=== Section Start ===
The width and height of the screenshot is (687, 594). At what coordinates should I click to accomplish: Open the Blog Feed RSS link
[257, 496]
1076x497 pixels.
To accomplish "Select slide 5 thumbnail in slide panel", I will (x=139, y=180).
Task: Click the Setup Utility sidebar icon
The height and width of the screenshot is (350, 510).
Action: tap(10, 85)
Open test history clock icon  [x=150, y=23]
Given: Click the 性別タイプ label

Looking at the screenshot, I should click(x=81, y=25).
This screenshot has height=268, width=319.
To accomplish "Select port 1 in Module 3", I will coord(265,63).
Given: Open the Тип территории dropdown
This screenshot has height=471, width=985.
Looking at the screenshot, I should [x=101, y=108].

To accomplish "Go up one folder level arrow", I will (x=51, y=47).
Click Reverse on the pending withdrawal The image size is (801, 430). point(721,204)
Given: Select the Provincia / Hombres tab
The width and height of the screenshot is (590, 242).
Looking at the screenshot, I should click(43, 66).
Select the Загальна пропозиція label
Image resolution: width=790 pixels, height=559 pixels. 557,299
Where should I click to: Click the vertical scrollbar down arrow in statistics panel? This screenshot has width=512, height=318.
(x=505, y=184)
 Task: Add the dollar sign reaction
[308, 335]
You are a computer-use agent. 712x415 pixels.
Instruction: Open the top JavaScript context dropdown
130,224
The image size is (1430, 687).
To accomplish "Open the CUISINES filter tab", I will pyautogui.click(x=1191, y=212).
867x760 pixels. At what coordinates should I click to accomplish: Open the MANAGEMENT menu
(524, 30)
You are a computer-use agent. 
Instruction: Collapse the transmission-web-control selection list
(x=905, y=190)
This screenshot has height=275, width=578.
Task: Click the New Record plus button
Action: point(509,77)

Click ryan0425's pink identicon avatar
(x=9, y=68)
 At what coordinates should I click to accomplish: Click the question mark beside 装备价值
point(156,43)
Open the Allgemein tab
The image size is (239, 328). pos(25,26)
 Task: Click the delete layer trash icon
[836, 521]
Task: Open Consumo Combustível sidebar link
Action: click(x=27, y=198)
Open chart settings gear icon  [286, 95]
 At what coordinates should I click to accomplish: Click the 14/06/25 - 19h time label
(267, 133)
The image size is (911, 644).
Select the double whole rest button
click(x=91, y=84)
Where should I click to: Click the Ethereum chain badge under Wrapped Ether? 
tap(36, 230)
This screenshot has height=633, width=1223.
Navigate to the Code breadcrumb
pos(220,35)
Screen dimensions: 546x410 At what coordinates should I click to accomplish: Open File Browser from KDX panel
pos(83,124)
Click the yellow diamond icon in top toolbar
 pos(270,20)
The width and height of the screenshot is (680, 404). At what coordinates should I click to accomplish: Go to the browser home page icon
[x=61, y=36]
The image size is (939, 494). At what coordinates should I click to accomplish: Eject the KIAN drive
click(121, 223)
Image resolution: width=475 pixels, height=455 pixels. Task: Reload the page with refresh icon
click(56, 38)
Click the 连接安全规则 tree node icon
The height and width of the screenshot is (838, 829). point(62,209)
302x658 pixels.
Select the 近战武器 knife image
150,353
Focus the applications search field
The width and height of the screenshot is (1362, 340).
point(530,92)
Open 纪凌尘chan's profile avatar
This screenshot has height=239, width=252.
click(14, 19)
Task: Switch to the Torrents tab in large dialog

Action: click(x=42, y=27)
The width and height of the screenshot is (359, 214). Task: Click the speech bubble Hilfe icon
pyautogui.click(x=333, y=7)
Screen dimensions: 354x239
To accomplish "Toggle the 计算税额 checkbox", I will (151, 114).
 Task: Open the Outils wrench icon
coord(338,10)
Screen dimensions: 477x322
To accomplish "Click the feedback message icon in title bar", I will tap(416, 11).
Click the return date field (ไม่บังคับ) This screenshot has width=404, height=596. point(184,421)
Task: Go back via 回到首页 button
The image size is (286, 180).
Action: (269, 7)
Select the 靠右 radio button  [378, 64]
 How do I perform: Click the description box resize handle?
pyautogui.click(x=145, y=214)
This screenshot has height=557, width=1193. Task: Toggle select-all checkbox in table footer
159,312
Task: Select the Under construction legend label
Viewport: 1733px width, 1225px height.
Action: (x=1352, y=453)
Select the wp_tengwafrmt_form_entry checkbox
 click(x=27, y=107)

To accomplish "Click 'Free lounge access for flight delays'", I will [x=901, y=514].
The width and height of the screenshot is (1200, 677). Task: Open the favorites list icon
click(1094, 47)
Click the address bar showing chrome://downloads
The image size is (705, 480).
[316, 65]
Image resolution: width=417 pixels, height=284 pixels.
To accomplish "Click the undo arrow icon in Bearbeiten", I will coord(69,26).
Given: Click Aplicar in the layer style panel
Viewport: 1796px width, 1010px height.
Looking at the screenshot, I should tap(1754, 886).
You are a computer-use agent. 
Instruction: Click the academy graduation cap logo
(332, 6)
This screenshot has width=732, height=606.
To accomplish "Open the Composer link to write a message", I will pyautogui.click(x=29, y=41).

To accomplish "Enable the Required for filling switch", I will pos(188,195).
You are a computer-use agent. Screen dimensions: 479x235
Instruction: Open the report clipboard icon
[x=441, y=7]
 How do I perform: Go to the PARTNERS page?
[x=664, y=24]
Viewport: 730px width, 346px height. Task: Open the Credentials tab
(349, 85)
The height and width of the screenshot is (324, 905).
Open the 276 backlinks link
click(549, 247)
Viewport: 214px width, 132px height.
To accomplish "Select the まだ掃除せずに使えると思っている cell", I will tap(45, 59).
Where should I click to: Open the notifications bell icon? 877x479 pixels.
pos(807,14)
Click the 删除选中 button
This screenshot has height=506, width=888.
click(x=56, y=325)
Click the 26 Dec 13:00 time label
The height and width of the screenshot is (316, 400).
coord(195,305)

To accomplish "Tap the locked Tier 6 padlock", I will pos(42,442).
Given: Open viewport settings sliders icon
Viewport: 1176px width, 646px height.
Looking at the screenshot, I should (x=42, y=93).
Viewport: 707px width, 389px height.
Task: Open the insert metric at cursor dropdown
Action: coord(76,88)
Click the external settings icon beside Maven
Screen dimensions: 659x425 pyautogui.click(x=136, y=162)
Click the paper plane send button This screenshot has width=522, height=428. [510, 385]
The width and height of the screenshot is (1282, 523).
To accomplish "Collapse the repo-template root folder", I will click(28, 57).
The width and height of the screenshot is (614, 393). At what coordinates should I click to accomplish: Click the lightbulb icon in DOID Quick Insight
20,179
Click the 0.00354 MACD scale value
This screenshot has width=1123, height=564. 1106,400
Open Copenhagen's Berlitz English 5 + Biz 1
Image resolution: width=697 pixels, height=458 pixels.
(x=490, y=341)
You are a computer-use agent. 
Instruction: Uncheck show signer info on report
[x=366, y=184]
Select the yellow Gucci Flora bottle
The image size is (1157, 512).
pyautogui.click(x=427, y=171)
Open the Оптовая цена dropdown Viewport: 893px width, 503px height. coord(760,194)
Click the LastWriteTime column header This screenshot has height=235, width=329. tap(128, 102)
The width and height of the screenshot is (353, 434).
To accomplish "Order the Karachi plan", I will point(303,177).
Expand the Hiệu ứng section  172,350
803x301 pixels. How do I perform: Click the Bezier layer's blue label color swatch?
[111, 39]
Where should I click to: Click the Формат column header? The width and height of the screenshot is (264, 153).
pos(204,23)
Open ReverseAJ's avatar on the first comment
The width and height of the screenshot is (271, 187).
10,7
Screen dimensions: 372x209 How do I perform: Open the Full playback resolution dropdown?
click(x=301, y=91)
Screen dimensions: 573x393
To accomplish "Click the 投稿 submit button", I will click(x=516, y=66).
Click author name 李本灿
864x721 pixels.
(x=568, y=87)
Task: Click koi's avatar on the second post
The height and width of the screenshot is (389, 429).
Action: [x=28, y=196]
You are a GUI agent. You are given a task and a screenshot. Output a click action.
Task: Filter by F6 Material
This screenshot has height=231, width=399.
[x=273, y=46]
=== Section End ===
▶ **Instructions to follow**:
Within the material above, copy exactly the lines from the line that holds "Task: Select the" up to and including the line that holds "Click the paper".

▶ **Output**:
Task: Select the Under construction legend label
Viewport: 1733px width, 1225px height.
Action: (x=1352, y=453)
Select the wp_tengwafrmt_form_entry checkbox
 click(x=27, y=107)

To accomplish "Click 'Free lounge access for flight delays'", I will [x=901, y=514].
The width and height of the screenshot is (1200, 677). Task: Open the favorites list icon
click(1094, 47)
Click the address bar showing chrome://downloads
The image size is (705, 480).
[316, 65]
Image resolution: width=417 pixels, height=284 pixels.
To accomplish "Click the undo arrow icon in Bearbeiten", I will coord(69,26).
Given: Click Aplicar in the layer style panel
Viewport: 1796px width, 1010px height.
Looking at the screenshot, I should tap(1754, 886).
You are a computer-use agent. 
Instruction: Click the academy graduation cap logo
(332, 6)
This screenshot has width=732, height=606.
To accomplish "Open the Composer link to write a message", I will pyautogui.click(x=29, y=41).

To accomplish "Enable the Required for filling switch", I will pos(188,195).
You are a computer-use agent. Screen dimensions: 479x235
Instruction: Open the report clipboard icon
[x=441, y=7]
 How do I perform: Go to the PARTNERS page?
[x=664, y=24]
Viewport: 730px width, 346px height. Task: Open the Credentials tab
(349, 85)
The height and width of the screenshot is (324, 905).
Open the 276 backlinks link
click(549, 247)
Viewport: 214px width, 132px height.
To accomplish "Select the まだ掃除せずに使えると思っている cell", I will tap(45, 59).
Where should I click to: Open the notifications bell icon? 877x479 pixels.
pos(807,14)
Click the 删除选中 button
This screenshot has height=506, width=888.
click(x=56, y=325)
Click the 26 Dec 13:00 time label
The height and width of the screenshot is (316, 400).
coord(195,305)

To accomplish "Tap the locked Tier 6 padlock", I will pos(42,442).
Given: Open viewport settings sliders icon
Viewport: 1176px width, 646px height.
Looking at the screenshot, I should (x=42, y=93).
Viewport: 707px width, 389px height.
Task: Open the insert metric at cursor dropdown
Action: coord(76,88)
Click the external settings icon beside Maven
Screen dimensions: 659x425 pyautogui.click(x=136, y=162)
Click the paper plane send button This screenshot has width=522, height=428. [510, 385]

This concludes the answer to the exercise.